= Hanna Hajishirzi =

Iranian-American computer scientist

Hannaneh Hajishirzi is an Iranian-American computer scientist specializing in natural language processing. She is Torode Family Professor in Computer Science & Engineering in the Paul G. Allen School of Computer Science and Engineering at the University of Washington, head of the H2Lab in the Allen School, and a senior director of natural language processing in the Allen Institute for AI.

==Education and career==
After a bachelor's degree from the Sharif University of Technology, Hajishirzi completed her Ph.D. in computer science in 2011, at the University of Illinois Urbana-Champaign. Her dissertation, Action-Centered Reasoning for Probabilistic Dynamic Systems, was supervised by Eyal Amir.
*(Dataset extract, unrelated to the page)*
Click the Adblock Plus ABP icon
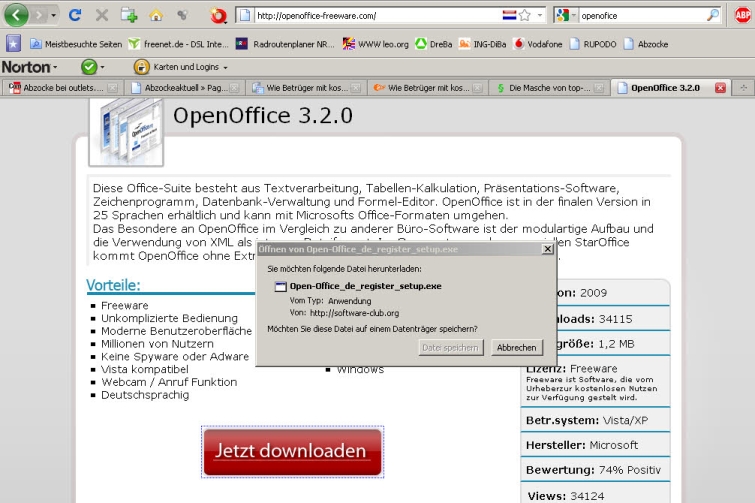This screenshot has width=755, height=503. tap(741, 16)
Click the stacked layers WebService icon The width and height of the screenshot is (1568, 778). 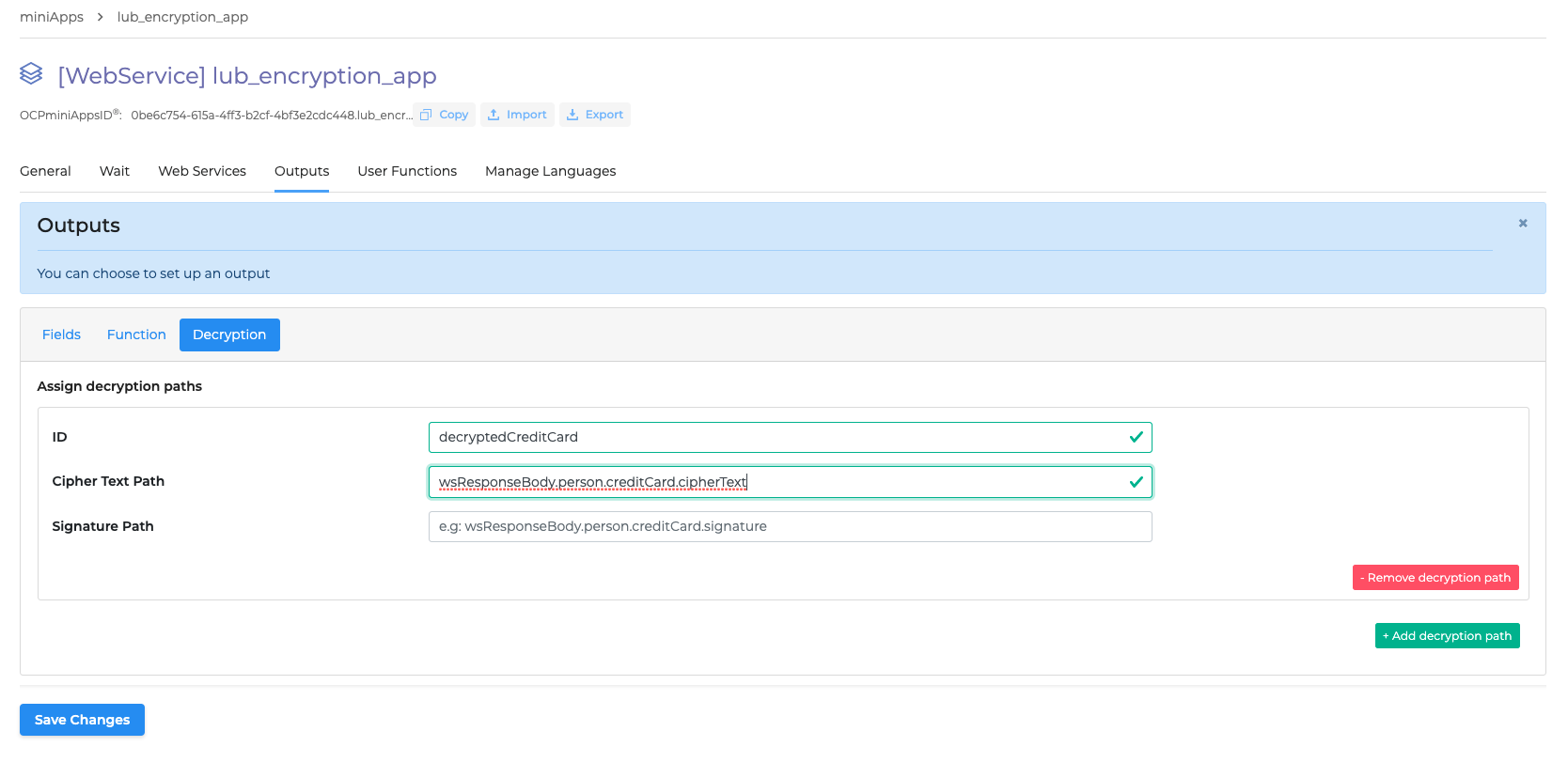coord(31,73)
After postdoctoral research at Disney Research in Pittsburgh, Hajishirzi joined the University of Washington in 2012, as a research scientist in electrical engineering. In 2015 she became a research assistant professor in electrical engineering. She obtained a regular-rank assistant professorship in 2018, at the same time becoming an AI Fellow in the Allen Institute for AI, where she became a senior director of research in 2021. She was promoted to associate professor in 2022 and to full professor in 2025.

==Recognition==
Hajishirzi was named as a Fellow of the Association for Computational Linguistics in 2025, "for significant contributions to question answering, scientific applications, multimodal artificial intelligence, and fully open language models".

==Personal life==
Hajishirzi is married to Ali Farhadi, the CEO of the Allen Institute for AI.